A menudo, al despertarme, pienso en eso. En las últimas palabras de madre Angélica, en sus ojos sin luz, en un montón de historias que se arremolinan en mi cabeza, entremezclan, confunden y a ratos, incluso, olvido. Pero no tengo más que esperar a la noche para intentar poner en orden los recuerdos. Cuando como ahora recorro el convento silencioso, con un grueso manojo de llaves en la cintura, sujetando el rosario para no hacer ruido, rozando con los dedos paredes y puertas. El vestíbulo, la cocina, mi despacho. El claustro, la sala de labores, el oratorio. Los recintos de las hermanas que ya duermen, meditan, rezan, o quizá revivan su primera noche contemplando azoteas desde un ventanuco. Y me desprendo de la memoria paso a paso; archivándola, dejándola en seguro; recontando pomos y manijas; admirándome de que las celdas de un convento no sean más que cajones secretos de un gran mundo. Porque tiempo tendré para rescatar lo que allí ocurre, lo que voy encerrando poco a poco. Cuando las cartas que escribo encuentren respuesta y las que contesto se materialicen al fin en una llamada tímida, el sonido de la campanilla tras el que reconoceré enseguida a una nueva postulante, a una novicia… Y entonces acariciando a Nylon —cada día más gordo, más perezoso— sí podré narrar los desvelos de la monja santa, el arrepentimiento de madre Pequeña, la azarosa vida de una prófuga que se hacía llamar madre Perú, la llegada al convento de una niña con un traje de boda… Historias y más historias. Leyendas.

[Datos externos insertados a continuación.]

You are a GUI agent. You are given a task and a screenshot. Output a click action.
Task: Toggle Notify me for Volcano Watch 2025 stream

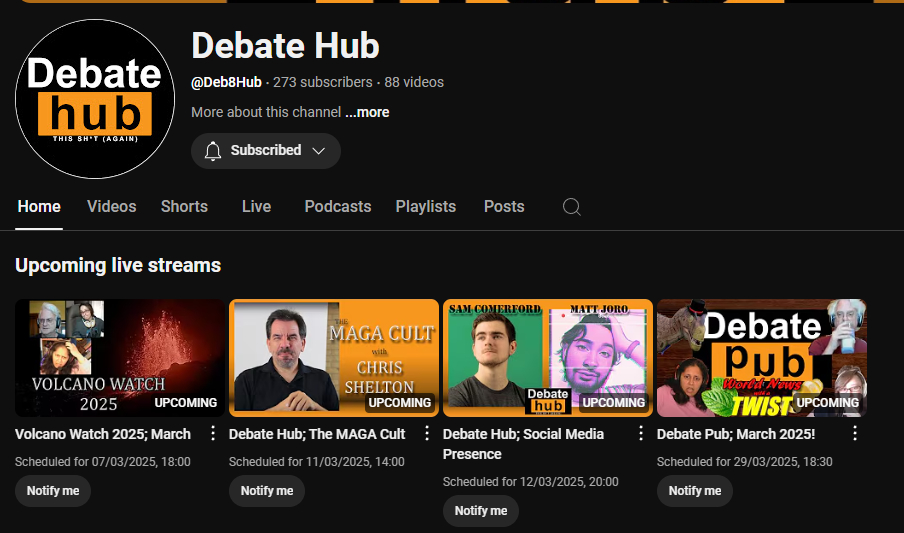coord(53,491)
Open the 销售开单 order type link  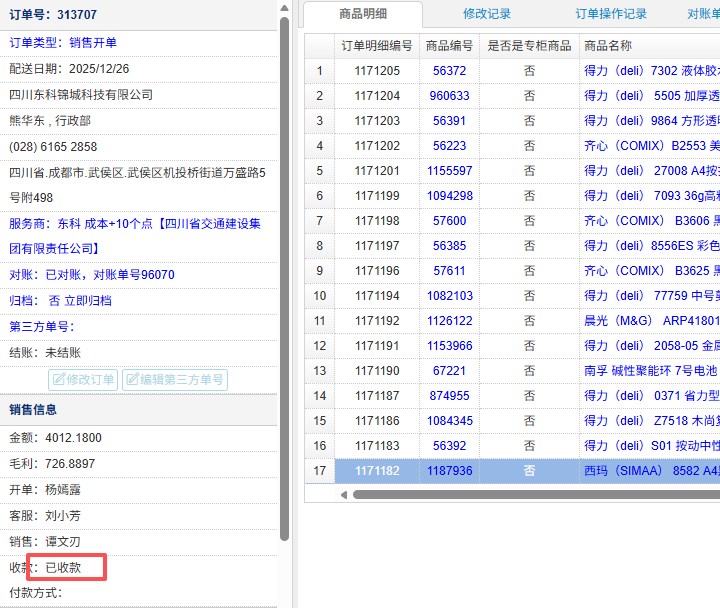tap(93, 42)
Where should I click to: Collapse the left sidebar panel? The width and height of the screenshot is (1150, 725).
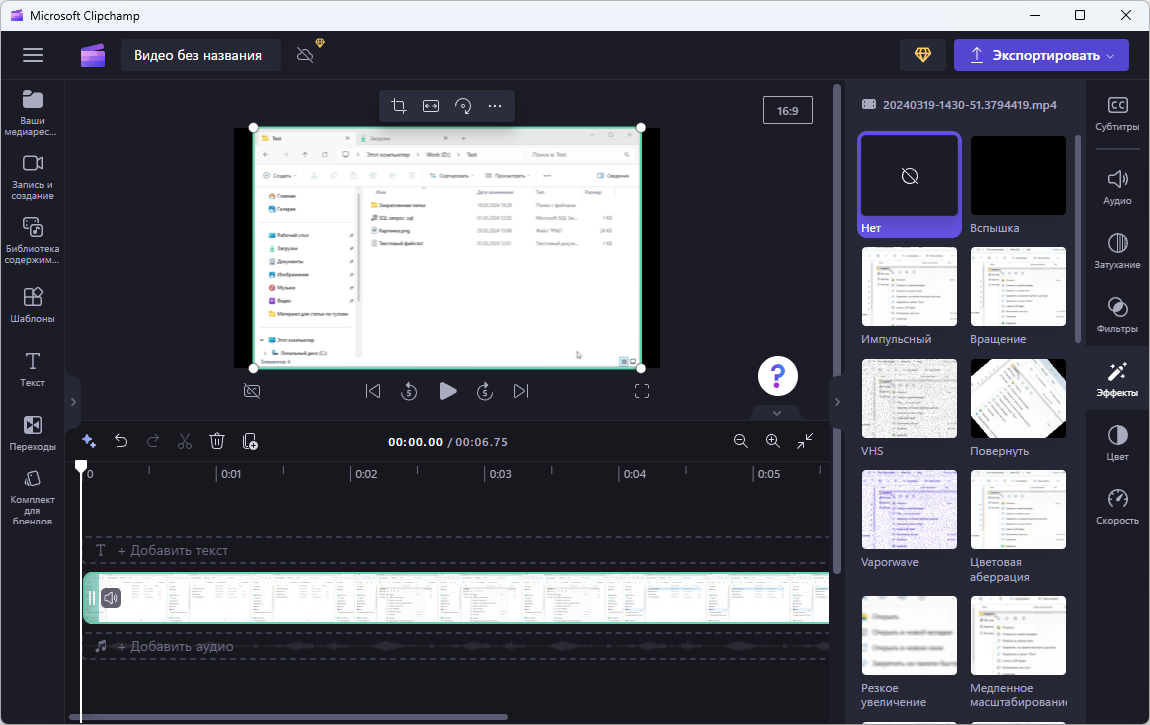coord(72,401)
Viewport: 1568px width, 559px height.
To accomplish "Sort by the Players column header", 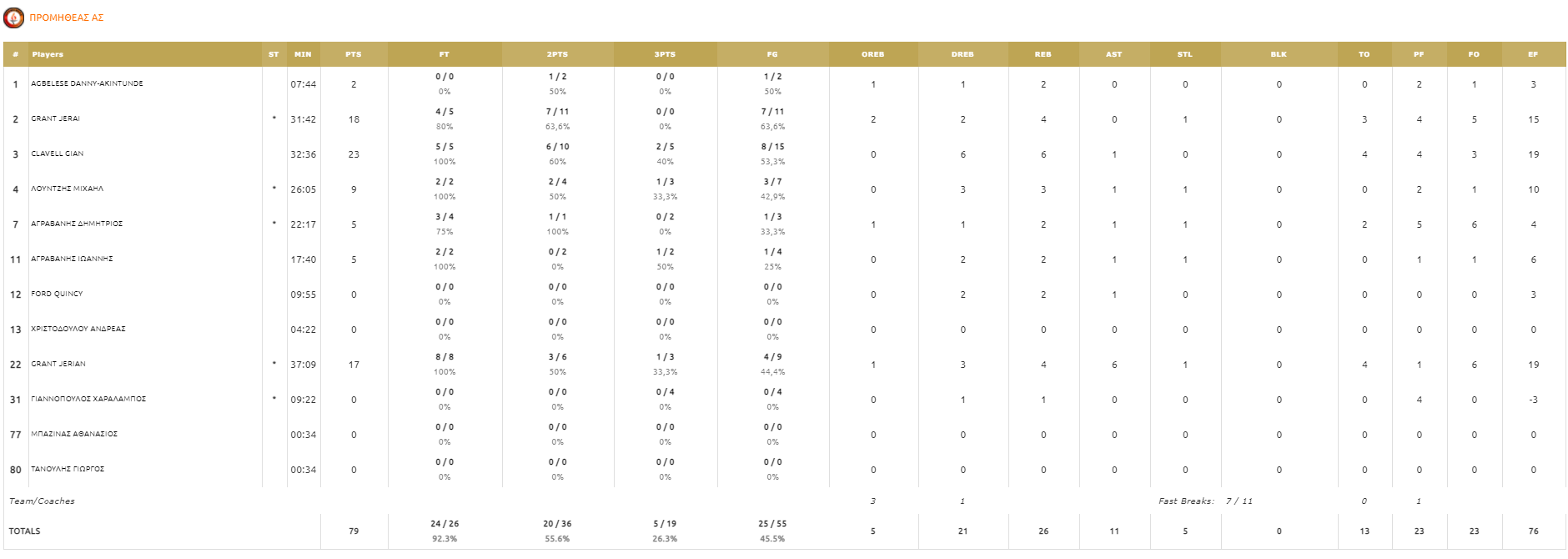I will [48, 54].
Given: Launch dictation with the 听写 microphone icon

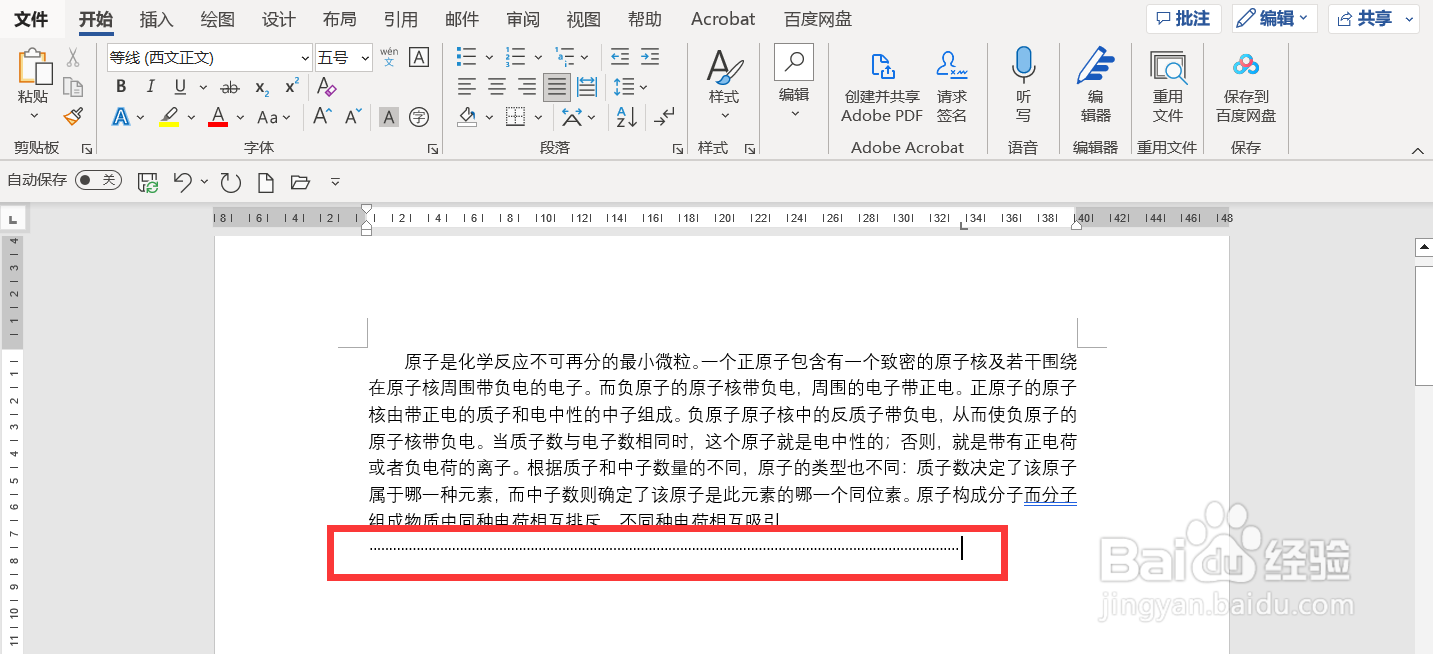Looking at the screenshot, I should [1023, 85].
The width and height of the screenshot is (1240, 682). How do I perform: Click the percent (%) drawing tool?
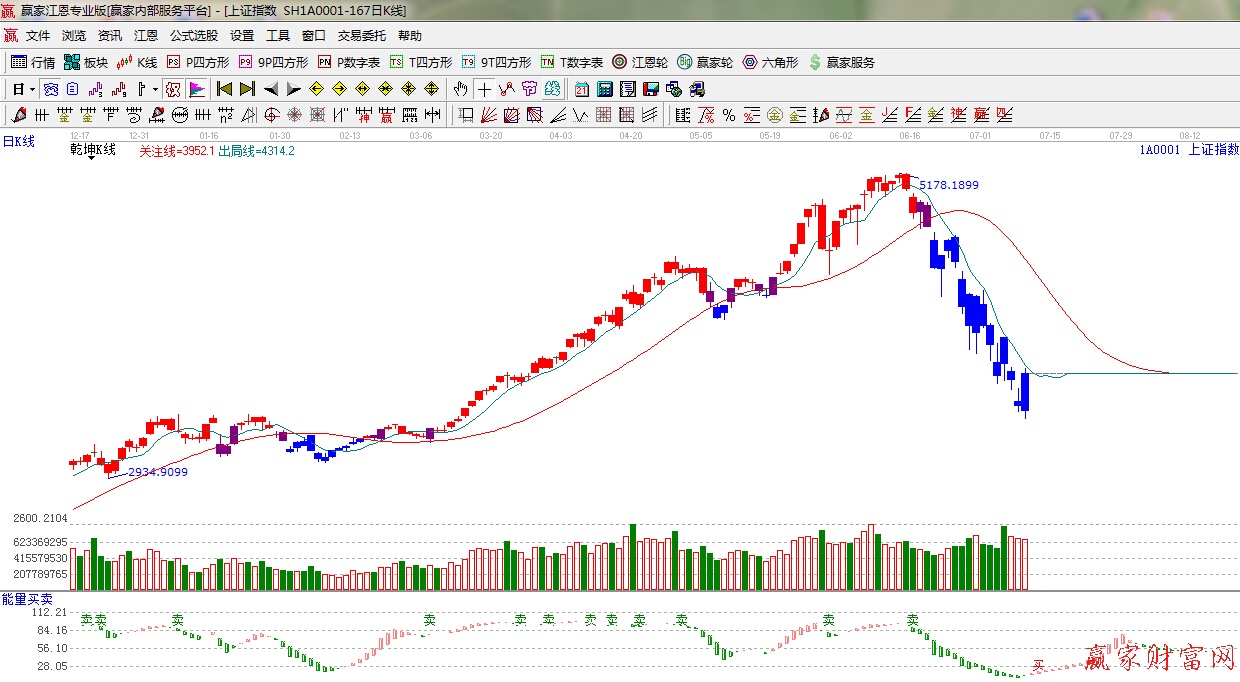tap(729, 115)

—Toma y sal al huerto. Allí verás tu rostro por última vez. El rostro que te va a acompañar hasta el final de tus días.

Y ellas atravesarán el claustro umbrío, contestarán a las jaculatorias de las hermanas, saldrán al huerto y se sentarán a la sombra de un limonero, de un naranjo, en el lugar tal vez que en otros tiempos crecieron calabazas. Y se contemplarán en el espejo de mango de plata. El espejo de cuento. Y yo desde mi despacho las observaré en silencio. Sabiendo que aquél es el momento más importante de sus vidas, que nada debe perturbarlas, distraerlas. Ni siquiera el rumor de las hojas, el silbido del viento, la voz que a veces parece surgir de las adelfas, precisamente allí, junto al banco en el que ahora se han sentado, cerca de donde, hace ya mucho, alguien —dice la leyenda— enterró las cenizas de un mate burilado. Pero no debemos engañarnos. La adelfa es una planta venenosa, y nada tiene de raro que el murmullo que a ratos creo apreciar también lo sea. «Meticona, vieja, revieja. No eres más que una vieja…».